Текст страницы:
>>>>>
Статьи - Фейхтвангер Лион (книги регистрация онлайн бесплатно txt) 📗
Но проблема гораздо сложнее. Конечно, Чехов первоначально хотел изобразить упадок одной семьи, нечто вроде русских Будденброков. Но «Вишневый сад» получался все глубже, шире и значительнее, и в конце концов в нем отразились не только беды одного народа, нет, – он стал грустным зеркалом человеческого духа, пределы которого беспредельны, человеческого духа, способного все понять и с улыбкой со всем смириться.
Во всех четырех действиях пьесы почти ничего не происходит. Продается вишневый сад семьи Гаевых, вишневый сад старого дворянского рода, разорившегося и обремененного долгами, продается энергичному, напористому простолюдину, бывшему крепостному этой семьи. Вот и все.
Но эта пьеса, почти лишенная действия – самое насыщенное и зрелое, самое трогательное и горькое, самое мудрое творение Чехова. Эта трагикомедия, освещенная мягкой, грустной и в то же время насмешливой улыбкой автора, стоит особняком. «У этой пьесы улыбка Джоконды», – писал крупнейший критик России после того, как она была поставлена Станиславским.
<<<<<
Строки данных
>>>>>
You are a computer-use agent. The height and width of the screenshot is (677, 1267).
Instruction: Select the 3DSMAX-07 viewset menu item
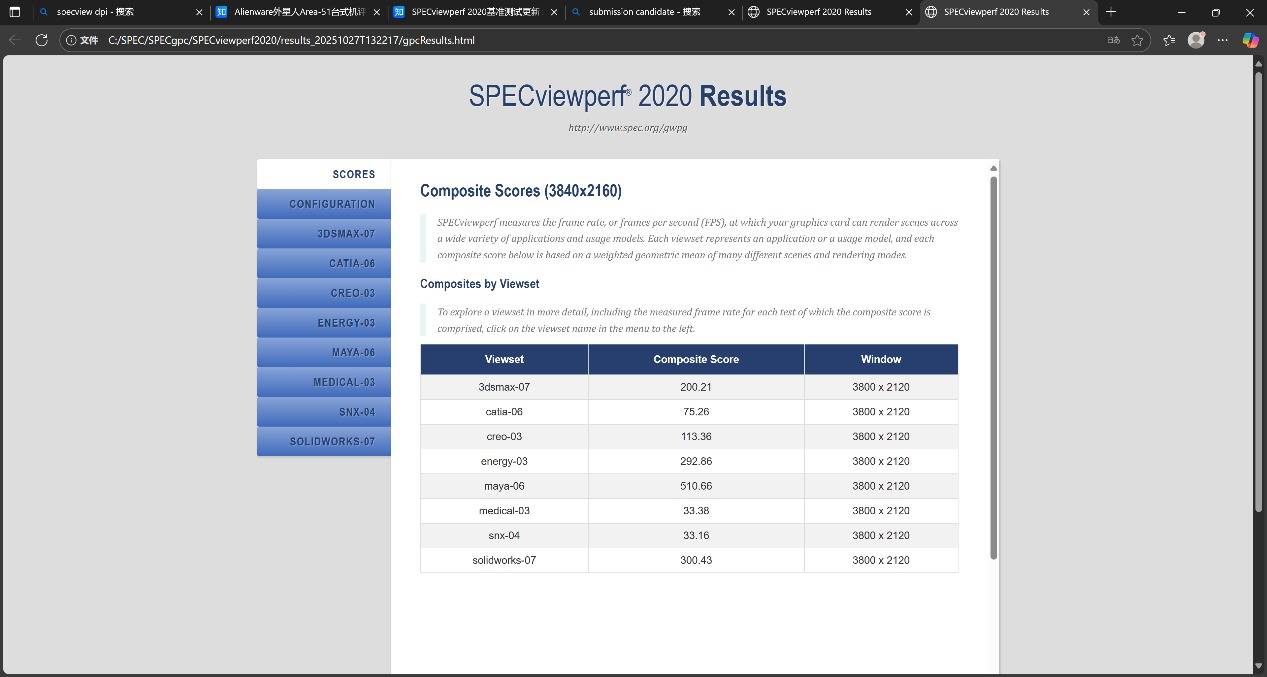tap(323, 234)
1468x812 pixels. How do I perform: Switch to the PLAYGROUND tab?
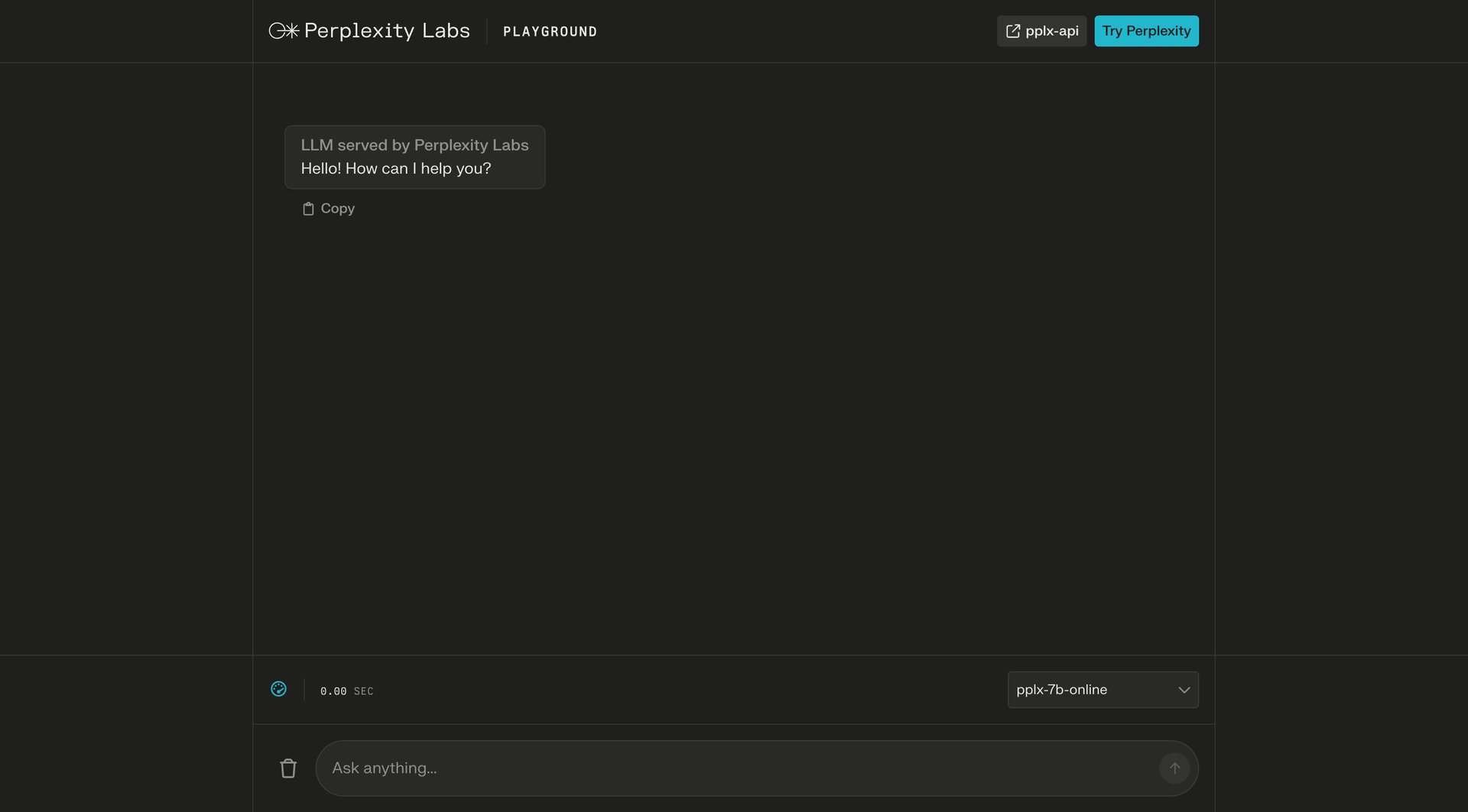coord(550,31)
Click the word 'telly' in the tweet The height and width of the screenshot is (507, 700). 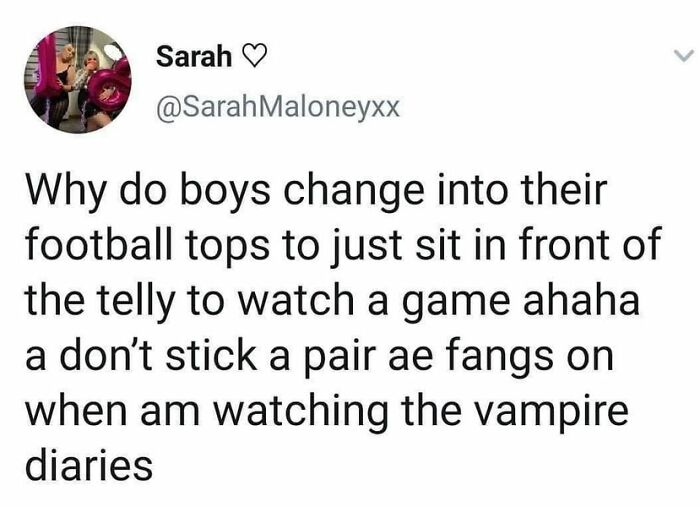134,301
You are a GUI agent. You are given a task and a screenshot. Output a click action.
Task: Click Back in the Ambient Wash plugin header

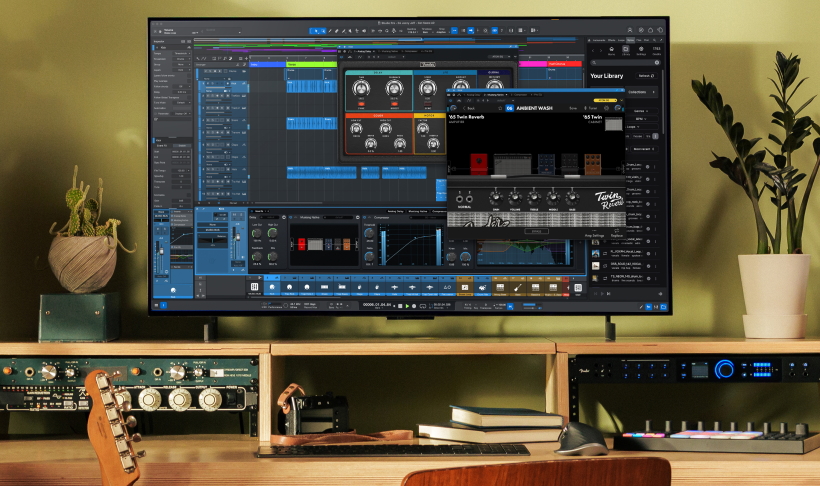(x=469, y=107)
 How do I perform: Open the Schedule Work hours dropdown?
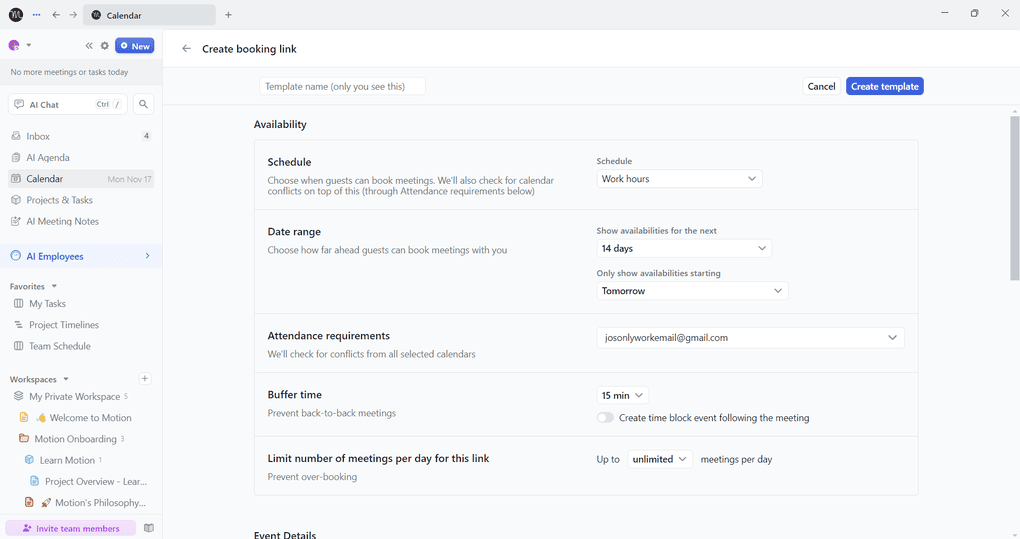point(679,179)
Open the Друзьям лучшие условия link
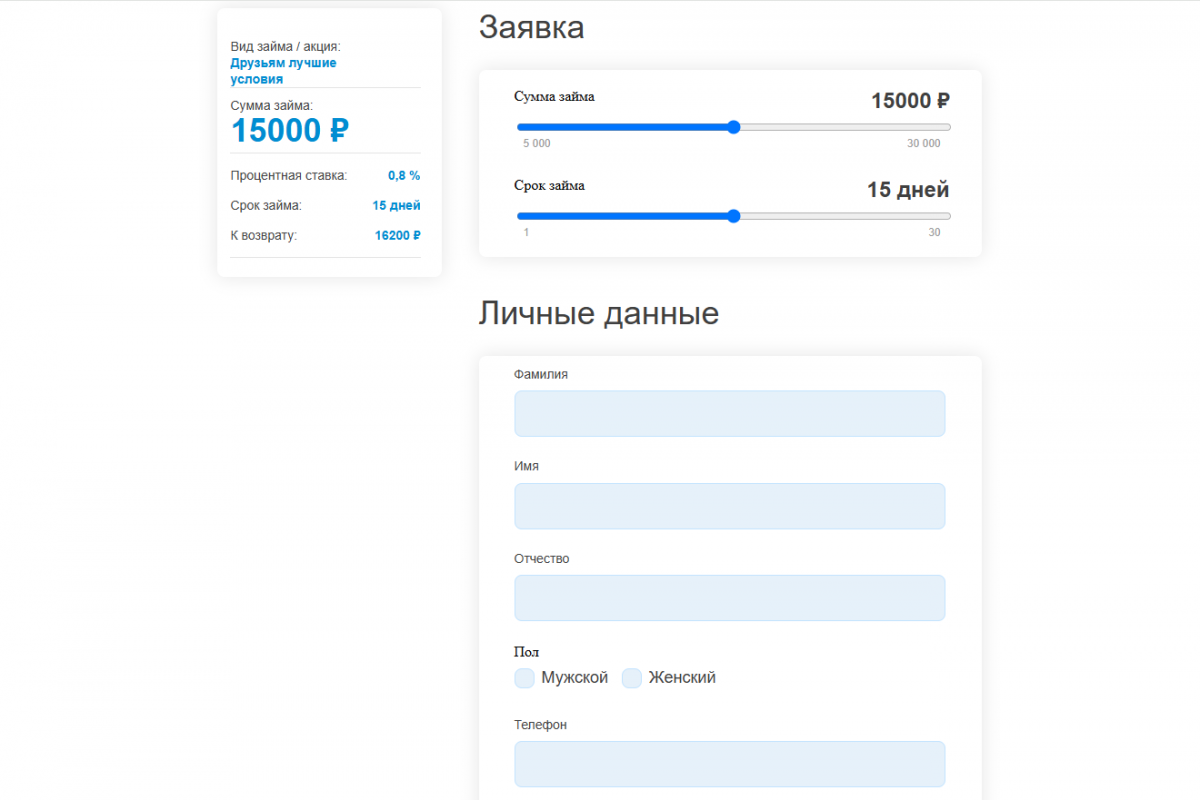Screen dimensions: 1200x800 coord(283,71)
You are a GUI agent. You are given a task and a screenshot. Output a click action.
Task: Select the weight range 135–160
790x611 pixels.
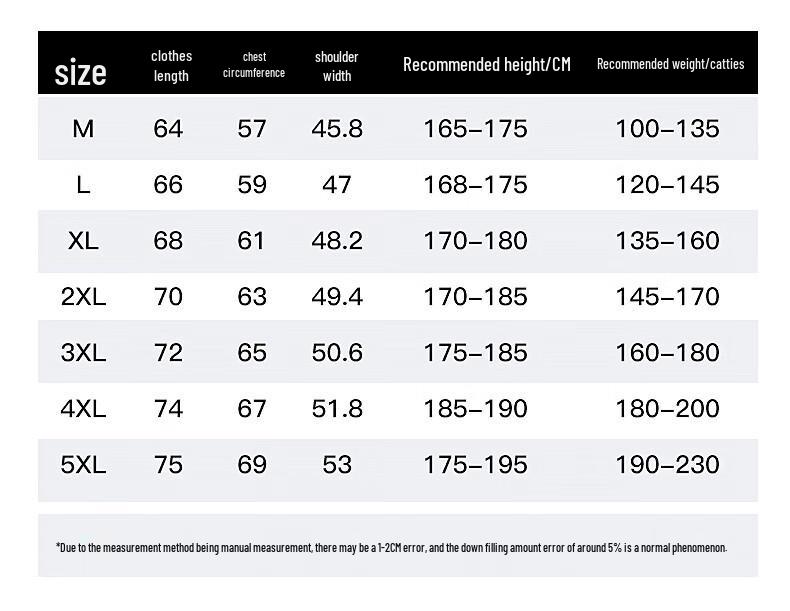coord(669,241)
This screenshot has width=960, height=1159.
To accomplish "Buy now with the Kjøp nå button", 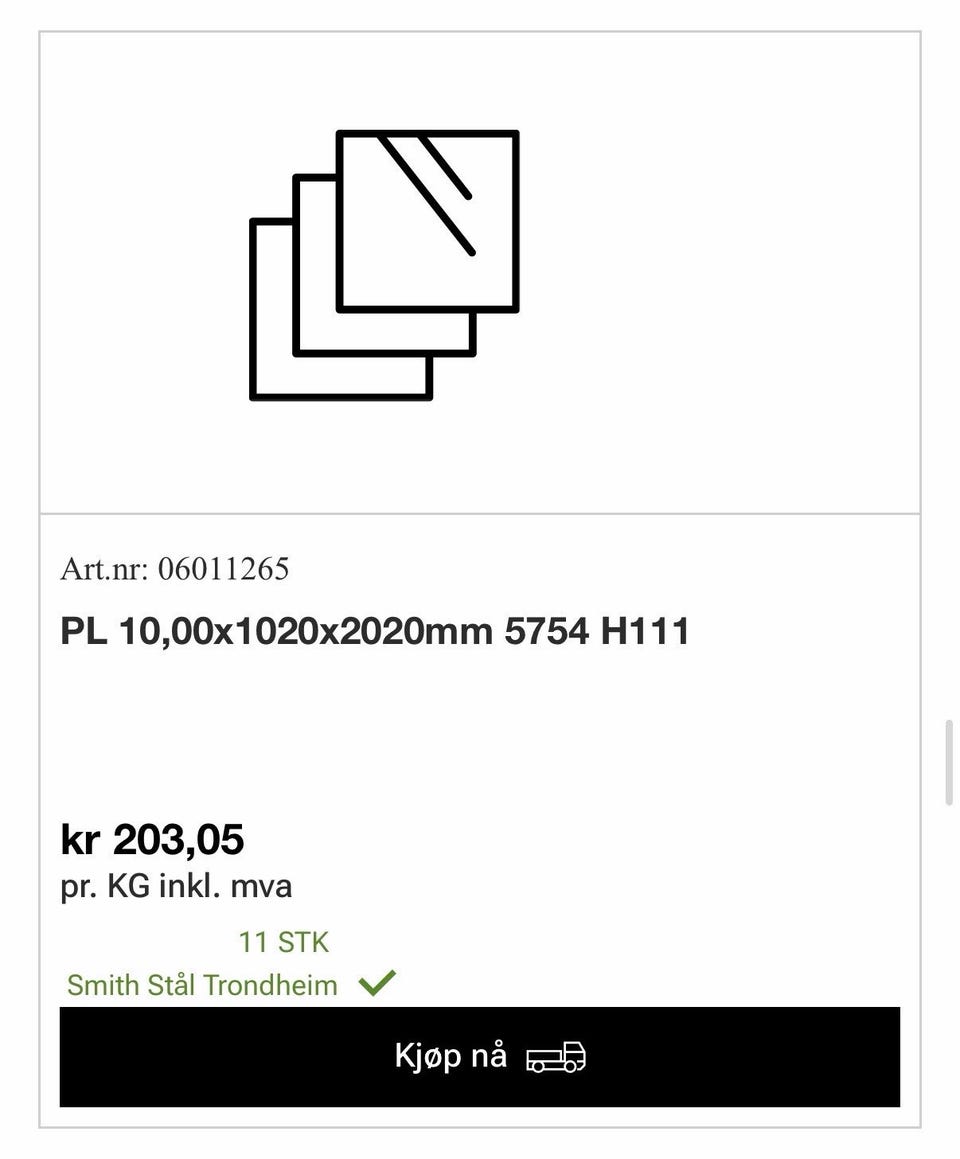I will pyautogui.click(x=480, y=1056).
<<<<<
Ваши задания:
1. Почему, согласно тексту о пьесе Чехова «Вишневый сад», она стала чем-то большим, чем история упадка одной семьи? Ответьте в одном–трех предложениях.
2. Напишите продолжение текста о пьесе Чехова «Вишневый сад», начав сразу после его последнего предложения.

Ответы к заданиям:
1. По ходу работы пьеса получалась все глубже, шире и значительнее, поэтому в ней отразились не только беды одного народа. Она стала грустным зеркалом человеческого духа, способного все понять и с улыбкой со всем смириться.

2.
Как уже говорилось, речь идет всего лишь о вишневом саде, который пошел с молотка. Этот вишневый сад, если посмотреть на него глазами делового человека, представляет собой участок земли, стоимость которого тысяч на девяносто превышает сумму долгов, сделанных под залог сада. Так на него и смотрит деловой человек Лопахин, пошедший в гору плебей. О, этот Ермолай Лопахин умен и энергичен; он обеими ногами прочно стоит на земле и точно знает, чего хочет. Он считает, что землю надо разбить на участки, старый, обветшалый господский дом снести, а вишневый сад вырубить.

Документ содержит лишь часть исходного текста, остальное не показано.